1 week before the buffet
- Bake the focaccia with Italian herbs, parmesan, and tomatoes and freeze it.
- Toast the pine nuts for the tomato salad with pesto and pine nuts.
Up to 3 days before
- Bake the cupcakes for the Tiramisu cupcakes dessert.
Up to 2 days before the buffet
- Prepare the pesto for tomato salad with pesto and pine nuts, store in the refrigerator in a sealed container.
1 day before
- Cut the sun-dried tomatoes for the spaghetti with prawns and arugula into strips. Save them to use in an airtight container.
- For the fast macaroni you fry the bacon with the onions and fry the minced beef. Add the tomato paste and let it fry gently. This mixture can be stored in a sealed container in the refrigerator until use.
- Put the Prosecco for the peach Bellini's in the refrigerator.
- Take the champagne glasses to wipe them clean.
- Thaw the phyllo dough, but do not remove the plastic (spinach ricotta and feta cake).
- For the same cake, you prepare the garlic butter.
- Shave the Parmesan cheese for tomato salad with pesto and pine nuts and store in an airtight container in the refrigerator.
Buffet: morning tasks
- Blanch the peaches and remove the peel. Puree the flesh with lemon juice. Put it in the fridge so it's ready when preparing the Bellini's later.
- Make the topping of cupcakes and pipe on the cupcake. Store in a sealed container in the refrigerator;
- Make the filling of ricotta, spinach, and feta cake.
- Cut the tomatoes into slices for the tomato salad. Place a damp paper towel in a small container. Place the tomatoes on it and close the tray off. Put to use in the refrigerator.
Early in the afternoon
- Prepare the spinach ricotta and feta cakes and bake them. Store it in a cool dry area (not in the fridge!).
For your signature welcome cocktails
- Add some peach puree at the bottom of the champagne glass. Fill with Prosecco.
1 hour before start buffet
- Preheat the oven to 465 degrees Fahrenheit (240 degrees Celsius).
45 minutes before start
- Sprinkle the focaccia with Italian herbs, tomato and parmesan cheese with grated cheese and bake for 10 minutes in the oven. Fold the bread in aluminum foil so that it is still a bit warm when the buffet starts.
- Turn the oven back to 390 degrees Fahrenheit (200 degrees Celsius).
30 minutes before start buffet
- Put two large pots on high heat on the stove, with plenty of water to cook the macaroni for the fast macaroni and in the other pan for spaghetti for the spaghetti with shrimp and arugula.

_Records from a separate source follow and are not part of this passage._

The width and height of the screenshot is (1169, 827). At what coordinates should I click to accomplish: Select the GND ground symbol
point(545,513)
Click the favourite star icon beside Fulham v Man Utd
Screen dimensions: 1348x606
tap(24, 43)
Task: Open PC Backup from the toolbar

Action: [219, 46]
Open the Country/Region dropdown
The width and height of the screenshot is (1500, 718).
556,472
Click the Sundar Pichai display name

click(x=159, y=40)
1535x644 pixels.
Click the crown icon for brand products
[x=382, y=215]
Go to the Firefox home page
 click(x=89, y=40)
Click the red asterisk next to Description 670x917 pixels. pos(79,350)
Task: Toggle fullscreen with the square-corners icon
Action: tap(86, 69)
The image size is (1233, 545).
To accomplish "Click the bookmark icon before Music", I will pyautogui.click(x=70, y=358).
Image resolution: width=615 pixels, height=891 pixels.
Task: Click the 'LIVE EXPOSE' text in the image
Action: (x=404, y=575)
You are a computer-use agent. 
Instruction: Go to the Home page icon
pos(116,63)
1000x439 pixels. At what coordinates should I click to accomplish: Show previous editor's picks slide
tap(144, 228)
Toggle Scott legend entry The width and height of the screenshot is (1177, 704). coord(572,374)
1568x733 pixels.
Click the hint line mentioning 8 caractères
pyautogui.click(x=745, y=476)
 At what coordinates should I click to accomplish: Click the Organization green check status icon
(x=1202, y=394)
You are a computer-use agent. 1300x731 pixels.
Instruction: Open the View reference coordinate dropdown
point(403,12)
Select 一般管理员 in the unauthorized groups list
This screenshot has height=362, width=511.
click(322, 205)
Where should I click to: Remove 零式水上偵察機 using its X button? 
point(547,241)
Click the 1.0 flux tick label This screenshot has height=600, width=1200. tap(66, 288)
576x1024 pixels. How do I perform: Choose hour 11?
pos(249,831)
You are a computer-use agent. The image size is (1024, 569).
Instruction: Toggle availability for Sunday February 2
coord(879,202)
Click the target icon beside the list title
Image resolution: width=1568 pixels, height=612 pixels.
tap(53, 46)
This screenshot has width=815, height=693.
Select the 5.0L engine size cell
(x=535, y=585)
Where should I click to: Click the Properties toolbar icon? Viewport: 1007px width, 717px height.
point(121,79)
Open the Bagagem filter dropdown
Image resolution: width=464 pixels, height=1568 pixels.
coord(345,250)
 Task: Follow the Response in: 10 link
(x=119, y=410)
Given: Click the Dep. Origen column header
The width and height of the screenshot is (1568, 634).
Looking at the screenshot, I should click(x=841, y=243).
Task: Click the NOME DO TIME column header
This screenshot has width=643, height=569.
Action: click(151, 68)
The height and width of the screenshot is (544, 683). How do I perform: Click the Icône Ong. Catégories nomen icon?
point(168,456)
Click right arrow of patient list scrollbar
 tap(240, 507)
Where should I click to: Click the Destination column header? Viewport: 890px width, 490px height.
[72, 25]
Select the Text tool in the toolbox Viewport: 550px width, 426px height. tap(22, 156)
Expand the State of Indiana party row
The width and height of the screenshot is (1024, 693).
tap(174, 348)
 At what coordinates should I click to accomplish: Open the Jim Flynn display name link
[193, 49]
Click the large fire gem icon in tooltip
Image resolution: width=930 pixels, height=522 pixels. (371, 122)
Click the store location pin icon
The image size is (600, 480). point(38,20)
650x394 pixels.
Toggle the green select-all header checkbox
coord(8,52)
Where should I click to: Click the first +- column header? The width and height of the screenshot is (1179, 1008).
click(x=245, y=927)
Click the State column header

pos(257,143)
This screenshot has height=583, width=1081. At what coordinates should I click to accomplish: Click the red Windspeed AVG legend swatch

25 minutes before start buffet
- For the tomato salad with pine nuts and parmesan cheese lay the tomatoes on the (little) plates, spread the pesto over it, then the pine nuts, pepper, grated cheese and end with a drizzle of olive oil;
- Bake the quiches 20-25 minutes in the oven and serve immediately. Defrosting the quiches is not necessary.
10 minutes before the start
- Cut the ricotta spinach and feta cake into slices and place on serving dish.
- Cook the spaghetti for the spaghetti with prawns and arugula.
- Cook the macaroni for superfast macaroni.
- Warm the beef mixture for the fast macaroni on low heat on the stove.
- Stir-fry the shrimp and sundried tomatoes for the spaghetti with shrimp and arugula.
- Place the focaccia with tomatoes, parmesan cheese, and Italian seasoning on a breadboard with a knife.
- Put the ricotta spinach feta cake on the buffet table.
- Put the tomato salad with pine nuts and Parmesan cheese on the buffet table;
- Put the quiches on cake trays and serve.
- Mix the beef mixture well with the macaroni for superfast macaroni. Put in a nice bowl on the buffet.
- Combine the shrimp, sundried tomato, and spaghetti and toss together in a nice bowl. Sprinkle the arugula on top.
- Serve the tiramisu cupcakes on tart platters.